DNA microarrays: From structural genomics to functional genomics. The applications of gene chips in dermatology and dermatopathology

Abstract

The human genome project was successful in sequencing the entire human genome and ended earlier than expected. The vast genetic information now available will have far-reaching consequences for medicine in the twenty-first century. The knowledge gained from the mapping and sequencing of human genes on a genome-wide scale—commonly referred to as structural genomics—is prerequisite for studies that focus on the functional aspects of genes. A recently invented technique, known as gene chip, or DNA microarray, technology, allows the study of the function of thousands of genes at once, thereby opening the door to the new field of functional genomics. At its core, the DNA microarray utilizes a unique feature of DNA known as complementary hybridization. As such, it is not different from Southern (DNA) blot or northern (RNA) blot hybridizations, or the polymerase chain reaction, with the exception that it allows expression profiling of the entire human genome in a single hybridization experiment. The article highlights the principles, technology, and applications of DNA microarrays as they pertain to the field of dermatology and dermatopathology.

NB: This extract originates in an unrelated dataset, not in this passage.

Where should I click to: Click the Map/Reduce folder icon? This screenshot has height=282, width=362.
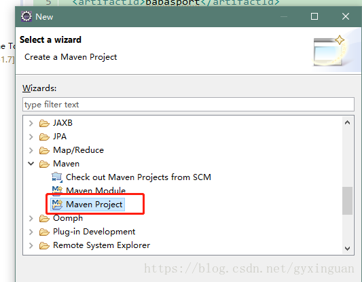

The most important applications are the gene expression profiling of skin cancer, especially of melanoma. Other potential applications include gene expression profiling of inflammatory skin diseases, the mutational analysis of genodermatoses, and polymorphism screening, as well as drug development and chemosensitivity prediction. cDNA microarrays will shape the diagnostic approach of the dermatology and the dermatopathology of the future and may lead to new therapeutic options.